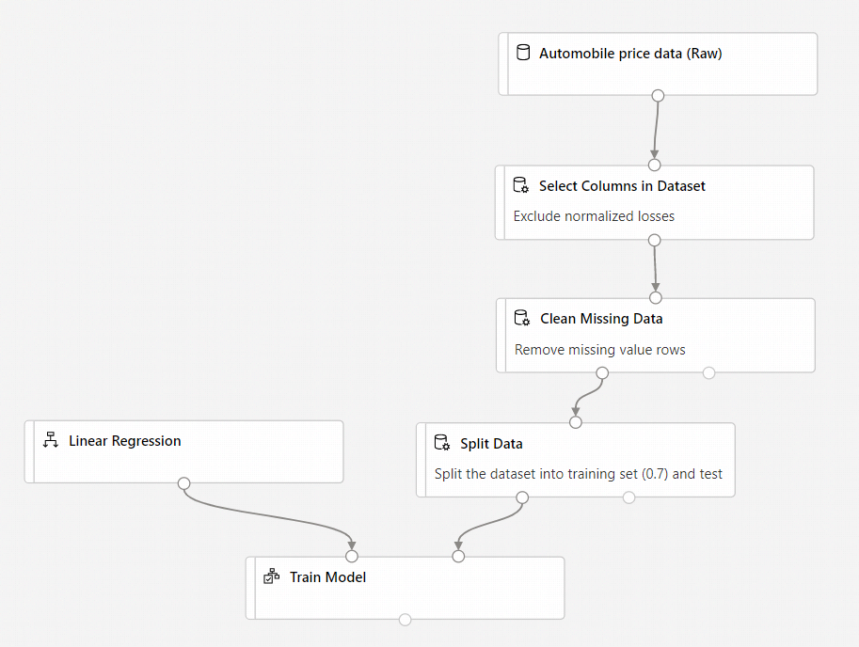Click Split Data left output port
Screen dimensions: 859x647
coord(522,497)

--

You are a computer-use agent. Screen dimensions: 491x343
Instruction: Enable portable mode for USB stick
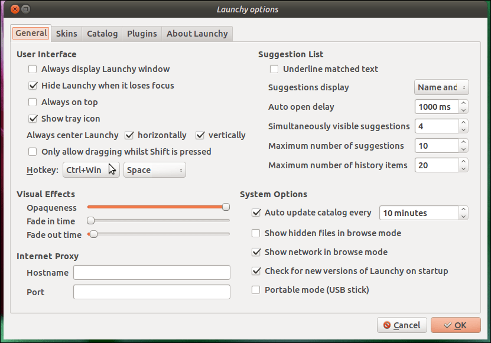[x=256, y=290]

---

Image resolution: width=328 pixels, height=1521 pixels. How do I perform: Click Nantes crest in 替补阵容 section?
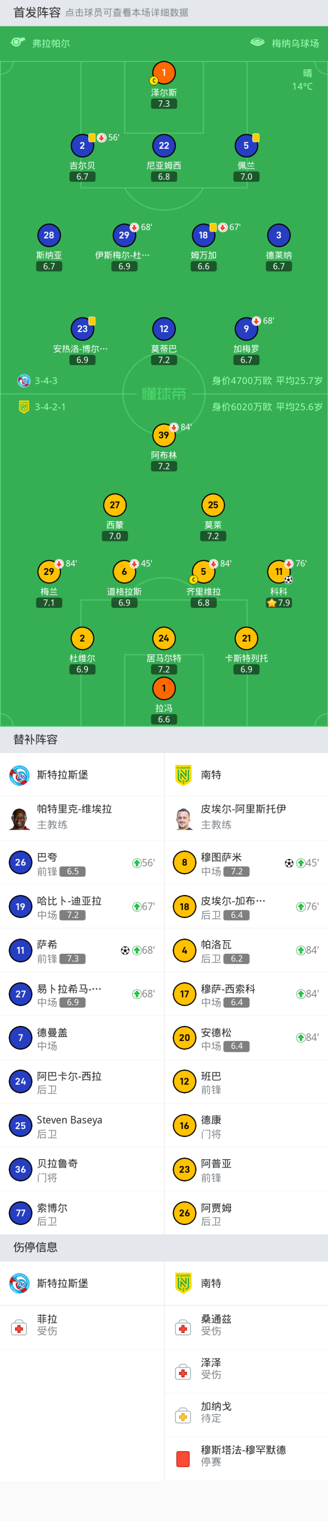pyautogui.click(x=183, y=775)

- [PROMPT]: Copy the lines above word for word, from the line with "Click Split Data left output port" up to and including the line with "coord(522,497)", and leave the pictures out of your copy.

- [PROBLEM SOLUTION]:
Click Split Data left output port
Screen dimensions: 859x647
coord(522,497)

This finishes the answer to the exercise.